The best, by far, solution to this problem that I've seen or used is: https://github.com/singpolyma/mnemonicode ; original docs here: http://web.archive.org/web/20101031205747/http://www.tothink...


Anyone doing something about the UX of security is a friend.

I agree with various commenters' would-be-nice features (larger word list for more bits represented per word, better phonetic distance between items in the word list), and have one of my own (an implementation in C with no library dependencies would be nice).

Solid effort overall.


It might be useful for confirming that you have the right file over the phone or other crude applications - but you're checking such a small subset of the digest that crafting a fake payload with the same humanhash becomes down right trivial.

With that in mind, the code could be much simpler: Each possible pair of hex digits gets assigned to one of 256 words, and the humanhash is the words for the first n pair of the digest.

Or am I missing something big?


I wanted the humanhash to depend on the whole of the input, so I use a compression function (similar to a checksum) rather than simply selecting the first `n` bytes of input.

The humanhash is not intended to guarantee any level of collision protection, it's simply supposed to be a human-memorable representation of a much longer underlying digest. When computers exchange representations, they should certainly use the full digest.

However, even with only four bytes, you're looking at a 1 in 4.3 billion chance of collision. So for user interfaces, where a user merely has to distinguish between different values, or even a situation where two people want to check that they're talking about (probably) the same thing, it remains useful.


Your choice of words seems poor. Many of the words sound similar, even words next to each other in the list such as "winner"/"winter", "march"/"mars" and "six"+"ten"/"sixteen". You might want to look at e.g. http://en.wikipedia.org/wiki/PGP_word_list to see how others have solved the same problem.

It doesn't appear that you've made any attempt to secure this humanhash against a malicious third-party.

If the input to humanhash really is the result of a cryptographically-strong hash function, then at first glance it looks like the "XOR everything into an n-byte buffer" is no stronger (and potentially actually weaker) than the naive "just use the first n bytes". (Disclaimer: not my field, although I did take a couple of formal crypto classes once.)

If the input to humanhash is arbitrary, and you aren't protecting against a malicious third party, then why not use a much-better understood CRC rather than "XOR everything into an n-byte buffer"?

EDIT: On reflection, the input to humanhash has to be short (because the compression function needs to know the length of the input and so can't operate on a stream) and of known length (because you're just xor'ing, and it's trivial to get two inputs to "compress" to the same thing by padding one with NUL bytes.)
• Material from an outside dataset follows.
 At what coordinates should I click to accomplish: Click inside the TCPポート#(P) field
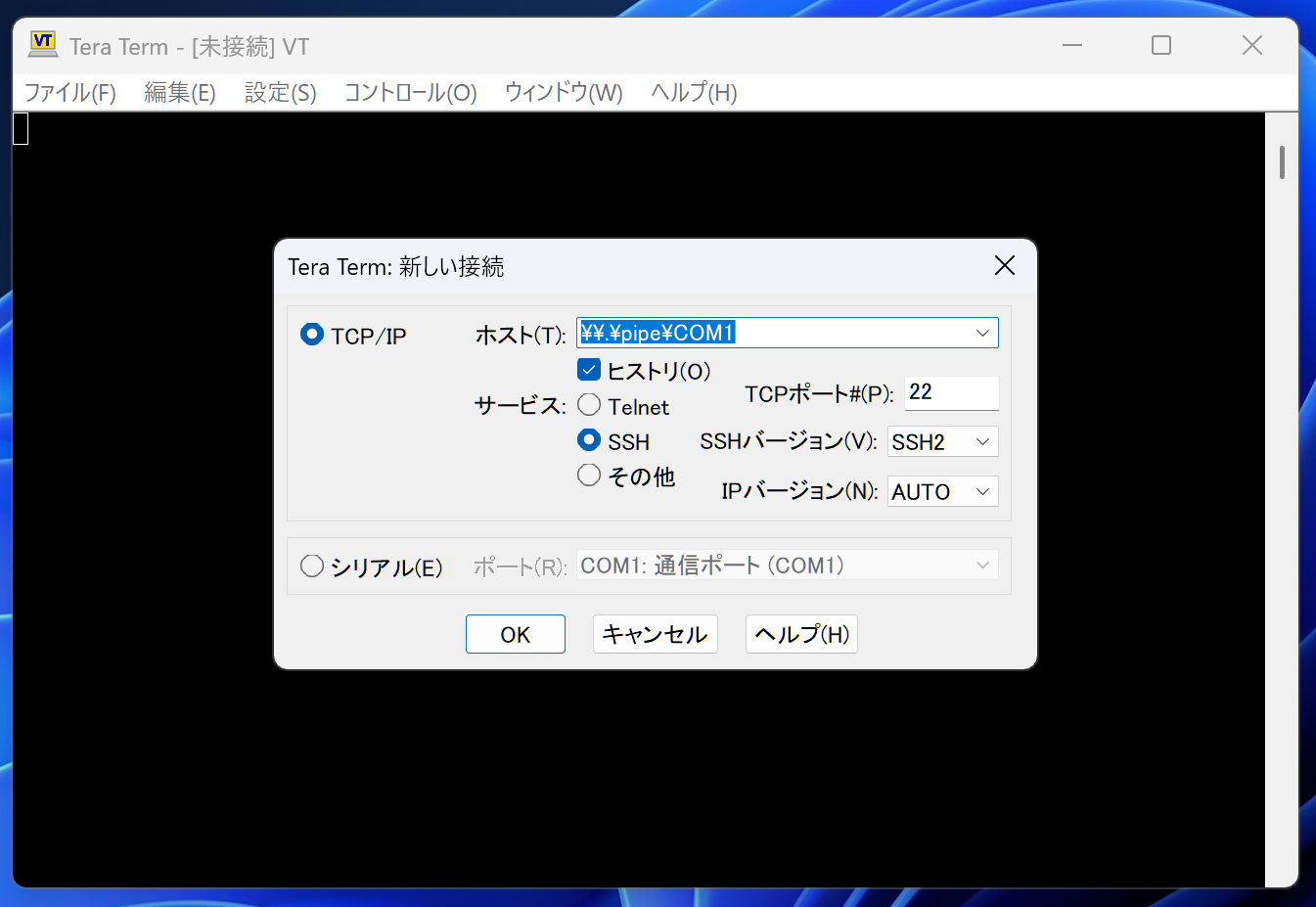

You're correct, humanhash was never intended to be secure. I felt that, for usability, I'd have to surrender some collision protection in exchange for brevity. I was originally taking the first N bytes, but I decided to use a simple XOR-based checksum over N chunks of the input instead. This may have been cargo cult cryptography.
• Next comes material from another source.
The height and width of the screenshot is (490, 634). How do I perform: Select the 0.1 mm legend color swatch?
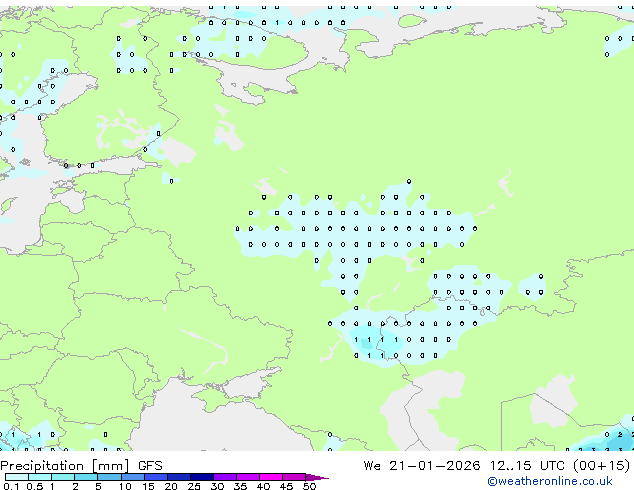[14, 477]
I hadn't seen the PGP word list; thanks a lot for that. I would integrate that list this very second if I could, but I'm concerned that PGP owns the copyright to the list.


It's generally accepted, with modern cryptographic hash functions, that's it's better to just take the first N bytes, rather than run a naive checksum over the hash.


If the input is already expected to be a hash, you don't need to do compression, and if it isn't just MD5 it. I forget what the property is called, but a hash is supposed to change a lot for a small change in the input. Thus, any n bytes from the hash represents the hash equally well.

> So for user interfaces, where a user merely has to distinguish between different values, or even a situation where two people want to check that they're talking about (probably) the same thing, it remains useful.

Yes, absolutely, as I also wrote. I just wanted (and maybe you do too) to warn that it's not appropriate for sensitive stuff, while the relative complexity of the implementation could suggest that's the case.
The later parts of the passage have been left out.